Excerpted text
Massive grant for traffic pollution monitoring

A new research project costing over £4 million will see universities across the UK team up to measure traffic's impact on air quality.


Jointly funded by the Department for Transport and the Engineering and Physical Sciences Research Council (ESPRC), the MESSAGE project will see dozens of mobile pollution monitoring devices deployed around the UK to build up a picture of traffic and congestion on the country’s air quality.

Some of the devices will be small enough to fit in people’s pockets and will be carried by pedestrians to get an idea of pollution on the pavements, while others will be attached to buses to monitor the situation on the roads themselves.

Both pedestrians and buses will collect vital real-time air quality data which will help show how factors such as weather, street design and driving behaviour can effect local air quality.

A DfT spokesman told edie that the particular emissions and pollutants to be monitored will be decided at the development stage of the project.

“We are looking at about 100 pedestrian sensors and half a dozen on London buses,” he said.

Supplied data
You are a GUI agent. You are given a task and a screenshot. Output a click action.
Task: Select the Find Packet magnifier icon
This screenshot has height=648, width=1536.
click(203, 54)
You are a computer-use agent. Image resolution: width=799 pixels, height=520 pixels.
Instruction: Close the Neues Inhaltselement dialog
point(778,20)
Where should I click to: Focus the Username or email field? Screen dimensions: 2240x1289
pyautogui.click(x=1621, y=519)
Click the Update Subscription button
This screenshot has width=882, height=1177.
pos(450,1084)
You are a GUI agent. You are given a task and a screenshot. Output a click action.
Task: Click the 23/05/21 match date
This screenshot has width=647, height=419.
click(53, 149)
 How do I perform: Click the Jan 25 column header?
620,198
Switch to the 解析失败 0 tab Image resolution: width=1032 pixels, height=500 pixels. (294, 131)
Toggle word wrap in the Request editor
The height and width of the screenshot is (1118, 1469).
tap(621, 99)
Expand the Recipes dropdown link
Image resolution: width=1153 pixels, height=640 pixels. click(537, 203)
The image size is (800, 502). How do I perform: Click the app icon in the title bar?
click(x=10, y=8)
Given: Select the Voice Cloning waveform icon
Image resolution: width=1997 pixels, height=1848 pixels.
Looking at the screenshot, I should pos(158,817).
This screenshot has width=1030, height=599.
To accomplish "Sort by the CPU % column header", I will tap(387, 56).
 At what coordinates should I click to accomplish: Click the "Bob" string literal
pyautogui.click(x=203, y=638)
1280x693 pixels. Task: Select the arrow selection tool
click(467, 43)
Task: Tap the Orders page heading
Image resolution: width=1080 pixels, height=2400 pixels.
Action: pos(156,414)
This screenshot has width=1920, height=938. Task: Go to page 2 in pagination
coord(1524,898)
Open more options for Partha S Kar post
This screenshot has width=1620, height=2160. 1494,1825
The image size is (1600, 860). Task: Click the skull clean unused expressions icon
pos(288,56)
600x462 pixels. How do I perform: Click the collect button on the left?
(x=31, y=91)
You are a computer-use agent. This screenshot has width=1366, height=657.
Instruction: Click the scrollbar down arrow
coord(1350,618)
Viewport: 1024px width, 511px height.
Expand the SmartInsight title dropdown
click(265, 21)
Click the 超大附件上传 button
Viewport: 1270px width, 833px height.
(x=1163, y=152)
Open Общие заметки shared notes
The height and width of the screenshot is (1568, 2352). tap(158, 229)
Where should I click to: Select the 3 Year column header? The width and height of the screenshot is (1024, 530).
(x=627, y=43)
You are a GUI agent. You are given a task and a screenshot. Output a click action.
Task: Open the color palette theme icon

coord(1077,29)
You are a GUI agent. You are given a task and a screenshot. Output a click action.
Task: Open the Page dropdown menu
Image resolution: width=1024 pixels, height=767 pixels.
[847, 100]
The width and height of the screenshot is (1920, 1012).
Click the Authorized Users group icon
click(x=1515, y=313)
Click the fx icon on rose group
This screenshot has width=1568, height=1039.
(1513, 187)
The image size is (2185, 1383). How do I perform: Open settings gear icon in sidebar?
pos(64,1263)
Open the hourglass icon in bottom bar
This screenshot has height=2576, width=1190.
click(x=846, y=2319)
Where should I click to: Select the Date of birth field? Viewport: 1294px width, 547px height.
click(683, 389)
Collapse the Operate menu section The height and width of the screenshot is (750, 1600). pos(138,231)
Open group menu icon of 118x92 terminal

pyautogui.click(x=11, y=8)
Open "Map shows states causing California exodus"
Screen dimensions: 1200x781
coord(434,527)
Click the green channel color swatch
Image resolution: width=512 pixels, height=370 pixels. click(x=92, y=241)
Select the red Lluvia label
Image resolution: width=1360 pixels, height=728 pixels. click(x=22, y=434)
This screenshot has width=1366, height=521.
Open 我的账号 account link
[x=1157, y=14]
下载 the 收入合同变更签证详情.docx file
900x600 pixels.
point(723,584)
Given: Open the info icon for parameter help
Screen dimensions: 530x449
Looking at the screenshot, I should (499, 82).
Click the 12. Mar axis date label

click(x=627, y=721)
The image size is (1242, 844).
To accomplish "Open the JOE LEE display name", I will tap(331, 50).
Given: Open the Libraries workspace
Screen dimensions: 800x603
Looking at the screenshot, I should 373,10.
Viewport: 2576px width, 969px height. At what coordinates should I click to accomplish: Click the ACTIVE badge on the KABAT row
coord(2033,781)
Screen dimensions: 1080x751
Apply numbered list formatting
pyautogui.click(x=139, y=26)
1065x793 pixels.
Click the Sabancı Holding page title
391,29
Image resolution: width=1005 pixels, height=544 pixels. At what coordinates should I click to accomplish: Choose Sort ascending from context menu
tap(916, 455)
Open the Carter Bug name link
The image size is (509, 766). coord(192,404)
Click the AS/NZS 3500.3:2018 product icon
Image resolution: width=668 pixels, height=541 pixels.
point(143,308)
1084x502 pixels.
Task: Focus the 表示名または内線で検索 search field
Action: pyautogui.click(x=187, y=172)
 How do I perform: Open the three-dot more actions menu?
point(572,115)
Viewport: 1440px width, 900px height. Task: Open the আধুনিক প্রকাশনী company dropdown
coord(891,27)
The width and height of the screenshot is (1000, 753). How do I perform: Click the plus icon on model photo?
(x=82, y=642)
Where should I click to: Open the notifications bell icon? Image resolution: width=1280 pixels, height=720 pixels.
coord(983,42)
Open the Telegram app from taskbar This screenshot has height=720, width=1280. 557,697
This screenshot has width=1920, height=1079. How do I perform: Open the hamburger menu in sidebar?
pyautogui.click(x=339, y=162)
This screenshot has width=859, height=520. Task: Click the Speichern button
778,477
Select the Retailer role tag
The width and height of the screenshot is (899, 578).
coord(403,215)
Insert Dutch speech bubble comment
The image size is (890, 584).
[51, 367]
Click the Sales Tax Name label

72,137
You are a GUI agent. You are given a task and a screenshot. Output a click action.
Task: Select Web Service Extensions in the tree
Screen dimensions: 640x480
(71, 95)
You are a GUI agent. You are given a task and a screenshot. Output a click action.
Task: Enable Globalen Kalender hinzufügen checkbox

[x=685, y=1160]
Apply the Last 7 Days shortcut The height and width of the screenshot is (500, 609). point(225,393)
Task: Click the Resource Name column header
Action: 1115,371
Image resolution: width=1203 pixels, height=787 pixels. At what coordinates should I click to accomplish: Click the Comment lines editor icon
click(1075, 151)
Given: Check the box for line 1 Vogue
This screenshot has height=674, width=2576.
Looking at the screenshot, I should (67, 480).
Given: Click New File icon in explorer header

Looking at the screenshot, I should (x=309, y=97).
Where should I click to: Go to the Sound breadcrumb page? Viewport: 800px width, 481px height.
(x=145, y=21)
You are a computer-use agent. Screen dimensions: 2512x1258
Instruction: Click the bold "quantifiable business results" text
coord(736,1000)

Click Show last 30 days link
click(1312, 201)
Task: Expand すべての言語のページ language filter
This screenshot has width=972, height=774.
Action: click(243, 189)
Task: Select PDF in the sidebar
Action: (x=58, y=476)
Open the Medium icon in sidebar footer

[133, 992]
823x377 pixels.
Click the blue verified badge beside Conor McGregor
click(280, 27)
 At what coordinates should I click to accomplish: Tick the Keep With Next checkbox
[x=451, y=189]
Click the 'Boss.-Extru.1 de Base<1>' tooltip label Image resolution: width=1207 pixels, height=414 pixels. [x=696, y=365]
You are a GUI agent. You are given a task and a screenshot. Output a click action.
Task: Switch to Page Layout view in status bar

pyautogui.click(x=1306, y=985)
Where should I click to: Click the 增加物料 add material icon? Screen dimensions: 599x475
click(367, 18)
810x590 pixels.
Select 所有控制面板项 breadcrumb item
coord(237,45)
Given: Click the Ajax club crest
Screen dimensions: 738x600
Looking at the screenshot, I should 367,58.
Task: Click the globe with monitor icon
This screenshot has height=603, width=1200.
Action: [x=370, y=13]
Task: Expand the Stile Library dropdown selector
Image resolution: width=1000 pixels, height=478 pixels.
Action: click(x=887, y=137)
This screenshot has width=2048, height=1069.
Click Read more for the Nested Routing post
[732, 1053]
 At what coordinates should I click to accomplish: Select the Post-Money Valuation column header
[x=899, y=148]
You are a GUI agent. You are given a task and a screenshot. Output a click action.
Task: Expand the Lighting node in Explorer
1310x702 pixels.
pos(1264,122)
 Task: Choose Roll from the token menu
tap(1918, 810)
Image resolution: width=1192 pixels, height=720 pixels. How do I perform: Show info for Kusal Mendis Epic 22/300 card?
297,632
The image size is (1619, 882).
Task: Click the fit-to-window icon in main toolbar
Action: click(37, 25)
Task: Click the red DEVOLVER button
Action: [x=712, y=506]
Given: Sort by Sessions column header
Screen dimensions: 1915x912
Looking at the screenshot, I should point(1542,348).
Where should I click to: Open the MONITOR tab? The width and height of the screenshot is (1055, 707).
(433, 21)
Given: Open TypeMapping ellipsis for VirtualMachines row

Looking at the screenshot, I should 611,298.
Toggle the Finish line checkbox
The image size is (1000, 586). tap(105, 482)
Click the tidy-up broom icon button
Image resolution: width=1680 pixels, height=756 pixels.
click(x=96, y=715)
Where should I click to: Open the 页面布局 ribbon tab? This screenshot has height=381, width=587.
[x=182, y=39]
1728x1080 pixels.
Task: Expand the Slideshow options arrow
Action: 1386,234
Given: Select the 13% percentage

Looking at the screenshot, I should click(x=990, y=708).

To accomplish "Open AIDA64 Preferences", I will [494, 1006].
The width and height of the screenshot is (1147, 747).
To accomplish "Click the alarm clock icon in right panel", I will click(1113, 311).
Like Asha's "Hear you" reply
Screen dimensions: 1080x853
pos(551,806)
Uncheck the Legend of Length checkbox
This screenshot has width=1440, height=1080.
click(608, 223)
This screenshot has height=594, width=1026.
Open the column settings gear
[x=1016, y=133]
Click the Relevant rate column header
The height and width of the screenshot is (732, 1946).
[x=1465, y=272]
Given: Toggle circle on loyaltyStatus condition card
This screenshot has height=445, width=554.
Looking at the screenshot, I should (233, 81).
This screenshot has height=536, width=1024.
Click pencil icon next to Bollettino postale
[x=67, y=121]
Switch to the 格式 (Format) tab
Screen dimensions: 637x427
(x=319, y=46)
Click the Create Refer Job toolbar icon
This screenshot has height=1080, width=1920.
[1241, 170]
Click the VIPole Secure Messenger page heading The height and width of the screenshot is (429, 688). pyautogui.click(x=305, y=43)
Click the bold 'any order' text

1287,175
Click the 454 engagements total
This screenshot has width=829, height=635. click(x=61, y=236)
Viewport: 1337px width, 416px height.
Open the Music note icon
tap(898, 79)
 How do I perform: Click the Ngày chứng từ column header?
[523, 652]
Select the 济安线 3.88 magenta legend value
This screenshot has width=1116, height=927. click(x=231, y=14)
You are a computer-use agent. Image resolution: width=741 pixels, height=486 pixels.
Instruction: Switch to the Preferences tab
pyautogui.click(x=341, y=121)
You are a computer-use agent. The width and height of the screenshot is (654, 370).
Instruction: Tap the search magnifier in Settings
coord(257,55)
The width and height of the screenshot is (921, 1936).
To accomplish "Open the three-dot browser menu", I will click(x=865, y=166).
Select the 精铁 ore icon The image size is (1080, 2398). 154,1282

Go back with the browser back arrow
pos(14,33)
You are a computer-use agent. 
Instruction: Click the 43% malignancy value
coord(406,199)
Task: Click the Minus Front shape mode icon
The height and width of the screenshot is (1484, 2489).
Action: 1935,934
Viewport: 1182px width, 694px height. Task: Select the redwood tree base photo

Job
From the article above on the traffic pollution monitoring grant, return everything from "Some of the" down to "the roads themselves.", copied word for word.

Complete output
Some of the devices will be small enough to fit in people’s pockets and will be carried by pedestrians to get an idea of pollution on the pavements, while others will be attached to buses to monitor the situation on the roads themselves.